* [Directions for this task]: Rewrite the lines of the material as a JSON list of strings, one string per line, skipping blank lines. Start at the line containing "You are a GUI" and continue through the end of the material, including both ends.

* [Recorded data]:

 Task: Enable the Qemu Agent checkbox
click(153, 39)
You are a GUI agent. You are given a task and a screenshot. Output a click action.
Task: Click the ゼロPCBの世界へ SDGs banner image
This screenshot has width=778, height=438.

* [Final result]:
[
  "You are a GUI agent. You are given a task and a screenshot. Output a click action.",
  "Task: Click the ゼロPCBの世界へ SDGs banner image",
  "This screenshot has width=778, height=438."
]